What? you say, no!-- one thing at a time... Listen trust me. Stories need to peculate or cook. Finish story one and then start story two. Give story one time to cook. Then go back. You have to write more than one full book to discover your story learn, to grow. Each person's process is different and that's OKAY. Really.
Unfortunately, as I've mentioned before, writer's are superstitious. Due to the vast subjectivity of what gets published, what gets marketed, etc. This superstition leads us to search out "rules" that will give us instant searching for the perfect diet that will make us all slim, beautiful and young for life... Which leads to a lot of so called "rules of craft" out there. Now, don't get me wrong most of these are valid and important to learn. But following them does not mean you will be published and dazzle with your talent and hit the Times list the first time out. No matter how many people tell you "it's a rule."
A few years into my "writer's journey" I had written five full manuscripts, hired an agent, fired an agent, I was told by a "published author"..."Your problem is you write too fast." What? "You write too fast. You skip too much. You're all over the place." Huh. An unpublished critique partner of this author nodded. "That was my problem. I wrote too fast.
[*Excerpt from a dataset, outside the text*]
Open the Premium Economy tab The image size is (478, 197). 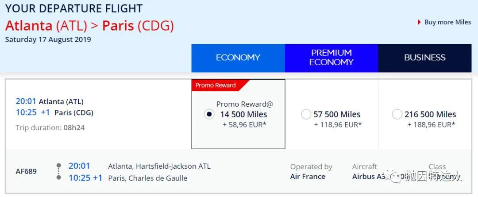click(x=331, y=58)
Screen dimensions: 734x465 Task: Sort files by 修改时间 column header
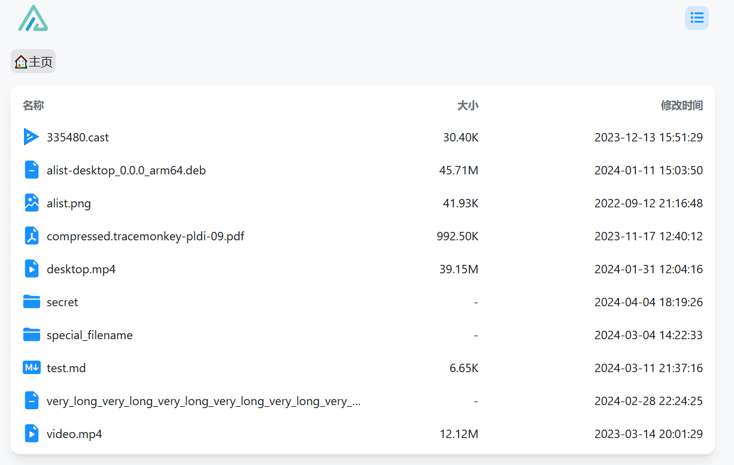[x=681, y=105]
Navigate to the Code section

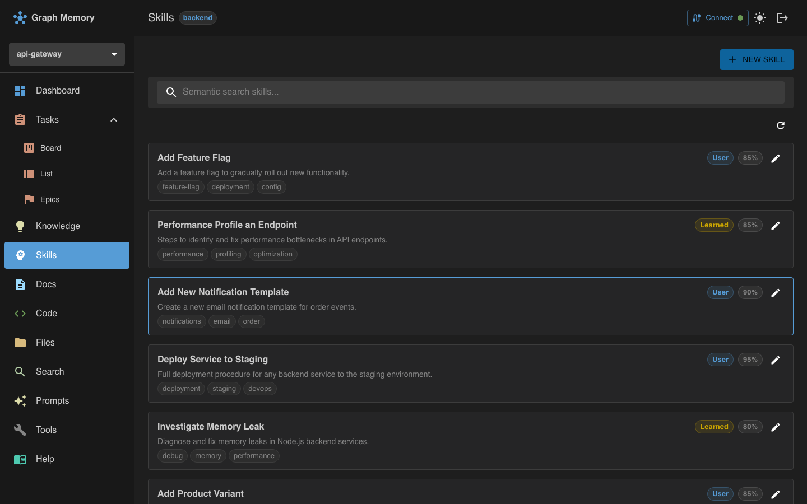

I've since slowed way down and really take care with my words." (To this day she is still unpublished.)
How does this relate to Ira Glass?-- in the video, he said that what people don't talk about is how much time it takes to find a good story. How many stories you have to sift through to find the one that sparkles. This hit me. That is what I do. (Thank you Ira for validating my process) My writing process is fast because I'm exploring the stories in my head, sifting and creating, searching for the one that will draw you in and entertain you. Or sifting through the ways to best tell a story that I know is good, but I've just not written it right yet. It's MY process. And yes, I have learned "the importance of abandoning crap." Some of my stuff is crap. *shrug* It's a process.
But you can't know it's crap until you write it-all the way through. Think of it like cooking. You see a recipe-sounds good- you try it. It tastes bad. You throw it out. BUT- a good cook will think about what made it taste bad-over cooked, too much salt, a wrong ingredient...and try again. It's part of the creative process. No one just cooks the first dish perfectly-there are too many variables-oven temperature, humidity, etc. And no one-no one- can be a chef if they don't ever finish a recipe all the way through.
Write the entire book...write another... learn your process... abandon the crap that doesn't work...use your process as the basis for your career and you will succeed. And more importantly if you need a published author to validate your process- I'm here, right now to tell you that when you finish a book-no matter how you finished the book- your creative process is valid. Now- go write another.

(Ira Glass speaks on story telling using video-but his words work for writing as well. A special Thank You to Therese Walsh for the link.)